**DATA FOR THE TASK:**

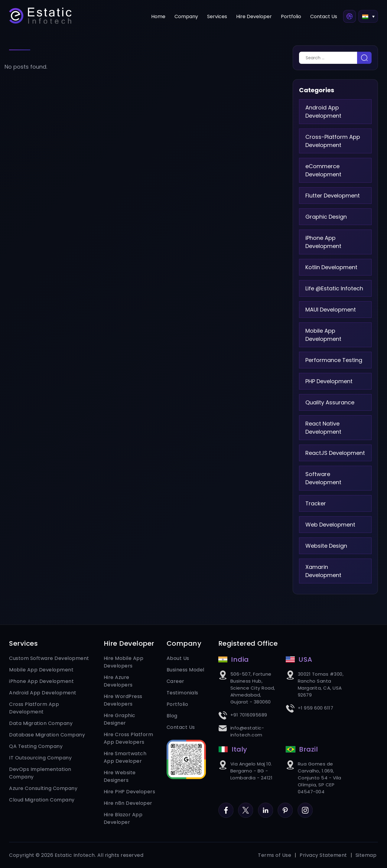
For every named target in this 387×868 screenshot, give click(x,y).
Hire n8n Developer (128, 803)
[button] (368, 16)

...

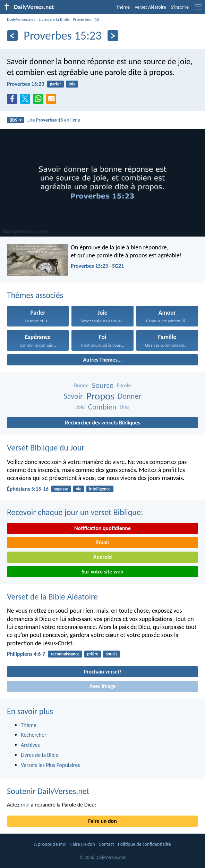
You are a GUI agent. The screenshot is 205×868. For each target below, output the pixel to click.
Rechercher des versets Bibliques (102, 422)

==

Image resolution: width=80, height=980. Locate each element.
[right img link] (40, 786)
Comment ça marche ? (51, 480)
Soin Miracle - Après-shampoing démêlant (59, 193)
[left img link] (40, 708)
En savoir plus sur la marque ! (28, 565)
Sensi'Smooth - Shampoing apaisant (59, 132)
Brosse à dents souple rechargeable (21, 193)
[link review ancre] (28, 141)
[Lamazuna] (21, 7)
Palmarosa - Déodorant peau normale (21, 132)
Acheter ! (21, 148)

**PROBLEM DETAILS:** Shift the coordinates in the answers by -10 and give these lines again, requests included, starting with the line containing "Brosse à dents souple rechargeable (21, 193)" and going on through the line containing "Acheter ! (21, 148)".

**OUTPUT:**
Brosse à dents souple rechargeable (11, 183)
[link review ancre] (18, 131)
[Lamazuna] (11, -3)
Palmarosa - Déodorant peau normale (11, 122)
Acheter ! (11, 138)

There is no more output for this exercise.